# tree stands



## big fish (Oct 9, 2005)

ok well i have a question about tree stands. i have never used one and want to get into it, but im not sure what type will be the best for me and i was hoping someone on here can help me out a little. i hunt with a recurve bow (56") and i dont have one place to hunt, im all over the place so im looking for one i can put up in the morning and take down at night (without spooking the deer). thanks for any help


----------



## joerugz (Feb 28, 2007)

Sounds like you need a tree climber. They are versatile and comfortable. I have sat in mine for 8-10 hours at a time. I'm 6'3" 240lbs. Fairly easy to carry in and out as they are normally around 25lbs.


----------



## jiggin'fool (Dec 18, 2005)

definately a climber but 25 lbs is rather heavy! summit makes a few that are 17 and 18 lbs.... I saw one on saturday at the deer and turkey expo that was 12 lbs!


----------



## Kevbass24 (Apr 5, 2006)

ya i would get a climber for sure i have a summit bullet it only weighs 22 pounds i think....... and i really like it got to use it this season and it was really good.


----------



## DCfisher (Apr 11, 2004)

Big Fish, I've got a climber for sale if you are interested. It is an API. I have used it very little. send me a pm if you want more info.


----------



## Header (Apr 14, 2004)

I'll agree with the other guys on the most part. Depends on the kind of trees in your area. Mostly the trees in my places are straight up pole trees and a climber is great. A friend had a lockon and he was always messing with the screw in steps taking a lot of time to get up and then have to pull the stand up after him, beats carring climbing sticks I guess. If you have limbed trees the lockons are great getting up around the limbs, then you have to prune for shooting lanes. I have a summit viper and it is very comfortable and to fall asleep in it is quit easy and good for all day, take a pee bottle with ya.


----------



## joerugz (Feb 28, 2007)

I tossed my climber on my back and walked to the area I scouted the day before. After climbing the tree and getting comfortable I started thinking that the grass was greener on the other side....so I got down and loaded up and walked to the area of my liking. Thank God, cause I saw 25 deer that day. 

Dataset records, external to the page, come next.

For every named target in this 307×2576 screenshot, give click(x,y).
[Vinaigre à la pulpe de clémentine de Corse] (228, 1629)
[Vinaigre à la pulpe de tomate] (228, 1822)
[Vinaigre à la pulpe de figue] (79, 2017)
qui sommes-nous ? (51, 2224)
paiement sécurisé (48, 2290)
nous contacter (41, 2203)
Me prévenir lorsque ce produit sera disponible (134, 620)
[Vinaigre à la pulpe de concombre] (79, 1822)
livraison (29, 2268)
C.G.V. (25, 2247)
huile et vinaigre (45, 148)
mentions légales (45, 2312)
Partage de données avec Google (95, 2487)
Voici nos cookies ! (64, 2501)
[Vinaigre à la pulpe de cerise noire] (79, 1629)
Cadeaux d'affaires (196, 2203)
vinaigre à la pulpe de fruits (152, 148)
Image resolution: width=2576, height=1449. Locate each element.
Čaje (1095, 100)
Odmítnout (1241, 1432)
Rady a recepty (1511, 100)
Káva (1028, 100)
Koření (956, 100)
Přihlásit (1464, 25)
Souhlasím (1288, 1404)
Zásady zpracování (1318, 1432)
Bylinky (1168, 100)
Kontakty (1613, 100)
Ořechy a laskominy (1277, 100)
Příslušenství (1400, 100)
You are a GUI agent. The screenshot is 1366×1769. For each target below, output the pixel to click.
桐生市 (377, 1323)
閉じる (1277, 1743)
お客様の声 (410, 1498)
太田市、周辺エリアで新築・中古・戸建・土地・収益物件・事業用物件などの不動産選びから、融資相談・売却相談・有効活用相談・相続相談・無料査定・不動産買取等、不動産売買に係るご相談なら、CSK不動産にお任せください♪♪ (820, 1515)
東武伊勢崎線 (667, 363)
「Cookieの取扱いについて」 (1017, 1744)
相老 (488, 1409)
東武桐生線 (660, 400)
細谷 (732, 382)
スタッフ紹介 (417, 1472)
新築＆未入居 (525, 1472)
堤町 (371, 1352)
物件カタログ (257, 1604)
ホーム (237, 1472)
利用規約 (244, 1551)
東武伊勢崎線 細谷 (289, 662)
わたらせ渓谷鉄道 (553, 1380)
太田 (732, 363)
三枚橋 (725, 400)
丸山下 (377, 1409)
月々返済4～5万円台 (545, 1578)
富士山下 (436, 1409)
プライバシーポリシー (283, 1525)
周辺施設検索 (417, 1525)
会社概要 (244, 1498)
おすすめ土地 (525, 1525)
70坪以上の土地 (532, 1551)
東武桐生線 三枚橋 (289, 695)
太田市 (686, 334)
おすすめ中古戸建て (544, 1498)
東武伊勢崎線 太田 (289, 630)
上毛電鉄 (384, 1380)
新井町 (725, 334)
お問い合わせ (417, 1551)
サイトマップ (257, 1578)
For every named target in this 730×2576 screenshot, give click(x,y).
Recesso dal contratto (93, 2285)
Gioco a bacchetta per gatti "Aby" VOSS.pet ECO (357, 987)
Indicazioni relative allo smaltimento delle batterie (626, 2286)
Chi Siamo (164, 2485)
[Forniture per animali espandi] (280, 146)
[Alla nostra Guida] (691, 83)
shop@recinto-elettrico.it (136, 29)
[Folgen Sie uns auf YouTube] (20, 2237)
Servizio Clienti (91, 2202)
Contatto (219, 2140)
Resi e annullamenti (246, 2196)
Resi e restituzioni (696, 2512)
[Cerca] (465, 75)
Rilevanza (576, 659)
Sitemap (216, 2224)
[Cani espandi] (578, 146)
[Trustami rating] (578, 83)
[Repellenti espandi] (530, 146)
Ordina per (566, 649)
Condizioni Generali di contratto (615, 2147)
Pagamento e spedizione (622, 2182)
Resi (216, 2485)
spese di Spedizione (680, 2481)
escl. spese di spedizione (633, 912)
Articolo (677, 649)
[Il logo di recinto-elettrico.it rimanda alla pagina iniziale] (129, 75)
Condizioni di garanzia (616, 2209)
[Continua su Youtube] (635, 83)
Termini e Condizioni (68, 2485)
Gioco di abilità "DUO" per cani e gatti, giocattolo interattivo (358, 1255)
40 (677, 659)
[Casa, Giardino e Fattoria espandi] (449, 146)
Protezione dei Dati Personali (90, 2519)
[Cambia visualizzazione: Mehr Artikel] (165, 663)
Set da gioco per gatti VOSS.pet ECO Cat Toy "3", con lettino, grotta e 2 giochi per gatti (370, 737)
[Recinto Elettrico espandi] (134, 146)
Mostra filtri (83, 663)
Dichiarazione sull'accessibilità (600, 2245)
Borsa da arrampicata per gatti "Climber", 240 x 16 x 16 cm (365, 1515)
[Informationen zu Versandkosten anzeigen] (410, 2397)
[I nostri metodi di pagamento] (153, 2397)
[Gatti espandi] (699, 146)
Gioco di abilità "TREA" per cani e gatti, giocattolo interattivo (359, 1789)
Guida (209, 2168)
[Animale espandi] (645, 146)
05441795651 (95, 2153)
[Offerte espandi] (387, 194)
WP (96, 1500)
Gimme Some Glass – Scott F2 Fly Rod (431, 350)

In fact, a buck and a doe walked by and as a four wheeler trespassed, the buck ran off and the doe stayed and eventually bedded down 30 yards in front of me for the afternoon. The stand was so comfortable I watched her for 5 hours. I stood and took a wizz in my empty water bottle twice without scaring her. I couldn't shoot her cause I felt attatched to her. I did shoot a doe that was walking by all alone to end a great 10 hour day in my climber.


----------



## rossdeerhunter (Nov 6, 2006)

yeah climbers are where its at i have a summit viper and its the berries i think that its only like 19lbs or some thing like that there really nice if you hunt state parks. also what ever you buy make shure that it comes with a full body harness those are almost a must. but i think that those are pretty much the norm when i comes to buying a new stand.


----------



## flypilot33 (Feb 9, 2006)

Climber for sure. Sounds like exactly what you need. I have a few of them and my favorite is the summit razor, I don't like a shooting rail, makes for tougher shots sitting down if you have to. But most of the summit stands are about the same, just minor differences. They are reletively light, easy to pack, and comfortable. Most decent stands come with tma approved full body harnesses anymore. If you hunt in an area where the trees are not suitable for a climber they make easy setup hangons and tree ladders, not as easy as a climber but if you don't have the right trees it would work.


----------



## TPaco214 (Feb 16, 2005)

climber the way to go man for sure. make sure full body harness wraps around your legs too. better yet, the vests with harnesses sewed in are better for early morning hunts after you wake up late and are scrambling to get all your gear on so you can be up your tree before 1st light. theyre expensive but life is worth it. but yeah no choice but for you to get a climber.


----------



## Ted Dressel (Dec 16, 2006)

Get aclimber the lighter the better.I have 1 that weighs 20lbs.


----------



## BassBlaster (Jun 8, 2006)

Yep, I'm with everyone else. You need a climber. I have a Summit Goliath which is basically a fat man version of the Viper. I can sit in it all day and never get uncomfortable and I always feel safe in it. All Summits also come with a full body harness. Use it always, even while climbing. The harnesses look confusing but once you've put it on and off a few times theres really nothing to it.


----------



## Header (Apr 14, 2004)

Also with the climbers you carry them in as a backpack so, I also strap my day pack to it and it works as one unit. The summit's xbracing is used for the bottom of the pack so it won't fall down and the sides as well.


----------